Friday, May 3, 2024

Meatballs

       I have an appointment with the infectious disease doctor, whom I really like. He’s a fellow artist, and we always end up talking about art. I unwrap my foot and he looks at it and says, “Wow. This looks much better than it did a month ago.” He asks how I feel about doing one more round of antibiotics. “I mean, at this point there’s no way of telling if they’re even doing anything,” he says, “But as long as you’re not having any side effects, I’ll give you one last refill, then we’re done here. Hopefully next time I see you will be at the museum.” 

        I head across the street to Wound Care, where they said they wanted me to pop in so they could do a quick dressing change. A. repeats what they told me Tuesday that it will most likely be at least a few weeks before they can squeeze me in. We talk about the multi-person chamber at Emanuel that's closing. "I worked at that hospital five years and I didn't know it was there," he says. "It's in a weird kind of mobile home type of thing. You can read in that one though."

        "Goddammit, I want to read," I say. 

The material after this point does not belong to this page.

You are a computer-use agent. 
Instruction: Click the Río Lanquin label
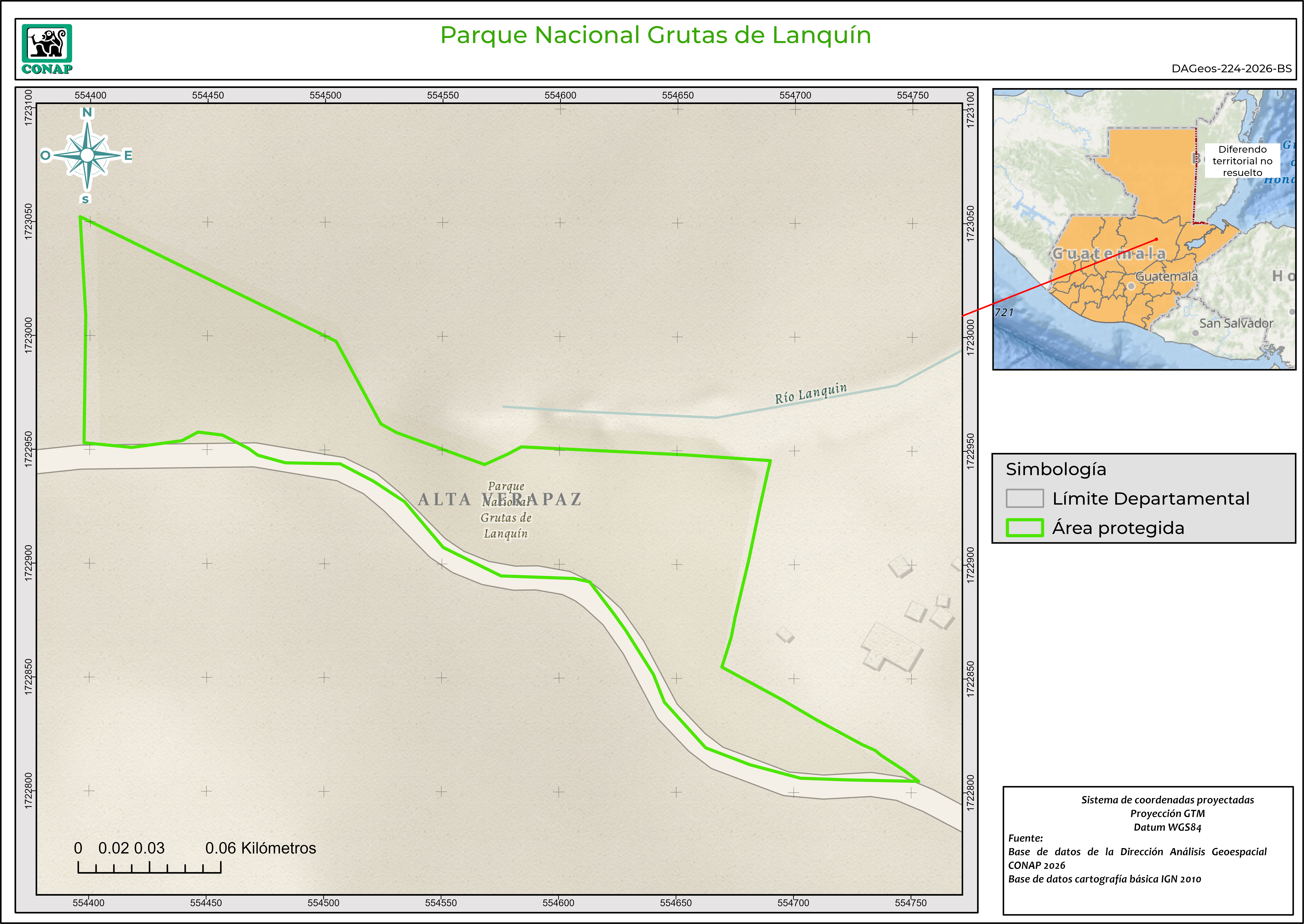[x=811, y=393]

"They make you wear a plastic helmet type thing," he says.

"I don't care, it would be worth it."

    Instead of heading home after my appointment I treat myself to lunch, then ride the train out to Hillsboro, where there’s an antique place and a coffee shop I like. At the antique place I find an old wooden meatball press decorated with a painting of a chef holding a plate with a roasted turkey on it. It’s baffling. I mean, not only should he logically be holding a pile of meatballs, but they would be easier to paint, so what the hell? Is the turkey going to be ground up into meatballs? We obviously live in a world gone mad.

        I spend a pleasant afternoon bumming around, chatting up everyone I come across because I’m so goddamn lonely. I probably seem like a desperate creep, which at this point is… pretty accurate. 

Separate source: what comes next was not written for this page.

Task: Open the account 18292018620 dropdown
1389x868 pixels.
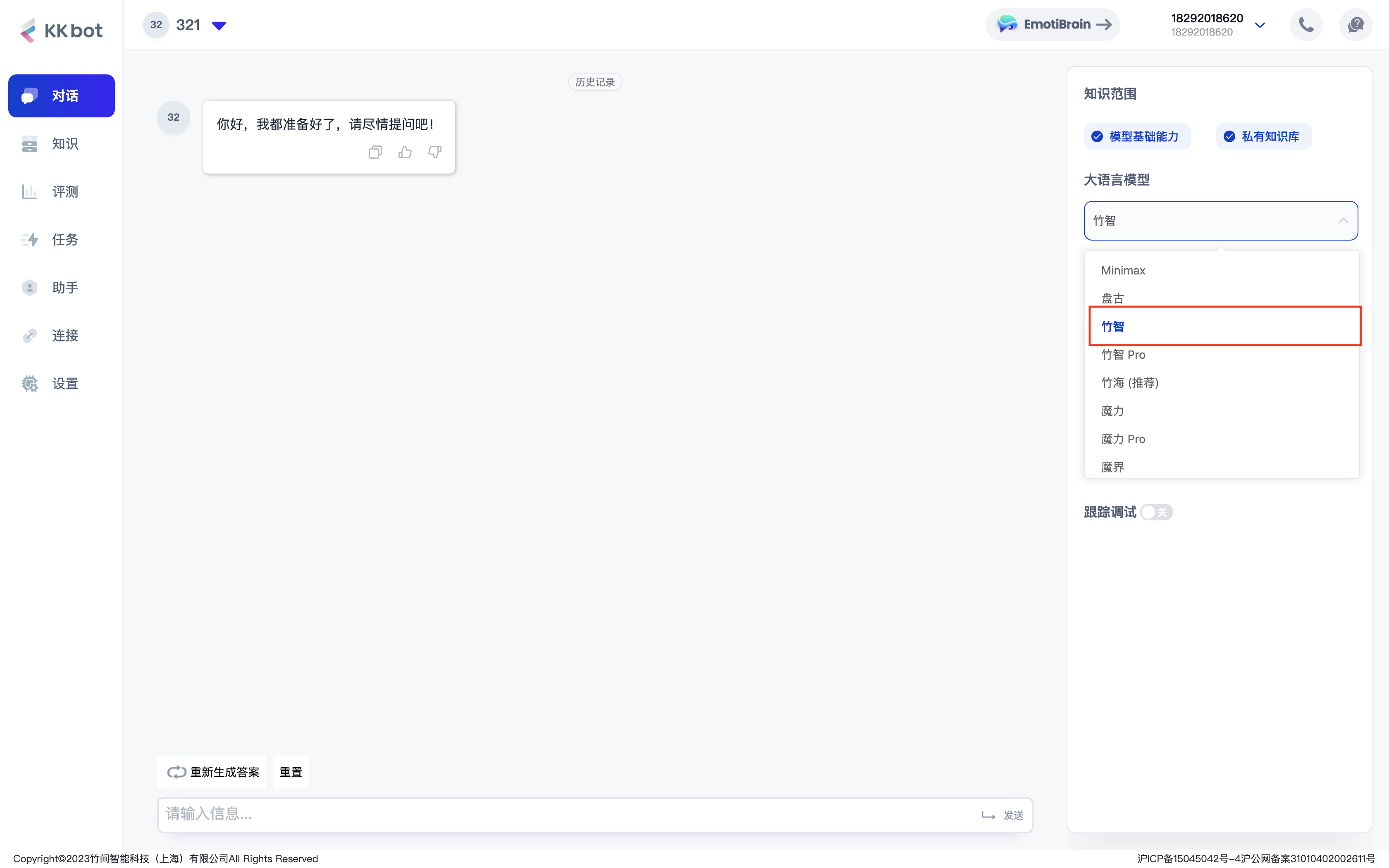Action: coord(1259,25)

        On the ride home, a baby starts crying at the same time as a cat is yowling and the train itself is squealing where the cars connect. All three sounds are the same pitch and volume, and blend together into an unholy screech. No one looks up from their phone. 

        At home I microwave some soup and just as I’m sitting down to eat, the phone rings. I recognize the number of the wound care clinic. I wonder if I forgot something there this morning. It’s J, the hyperbaric den mother. 

        “I know this is last minute, but I wanted to know if you were available to come in on Monday to resume your treatment. We had a cancellation.” 

        “Are you fucking serious?" I honestly cannot believe what I'm hearing. Luckily they're all used to my cursing by now. "Yes, my God, yes, I will be there."

        “Oh good, I was afraid you would have plans," she says. "It’s at two, not your usual time.”

        "Look, i would come in at two in the fucking morning at this point." 

        She laughs. “It’ll be good to see you. We miss you.”

        I’m so hungry I eat my soup without reheating it. I take out my new meatball press. I don't know why I got this thing, I don't even know how to make meatballs and am unlikely to learn.  and look at the idiotically smiling face of the chef. He looks so goddamn smug. Will his guests be disappointed, or pleased by the change of menu? It doesn’t matter. We live in unhinged times. You can’t predict anything, stability is an illusion. The world is a chaotic jumble of noises that at any minute might combine into an ear-splitting cacophony. 

        And then again... they might not.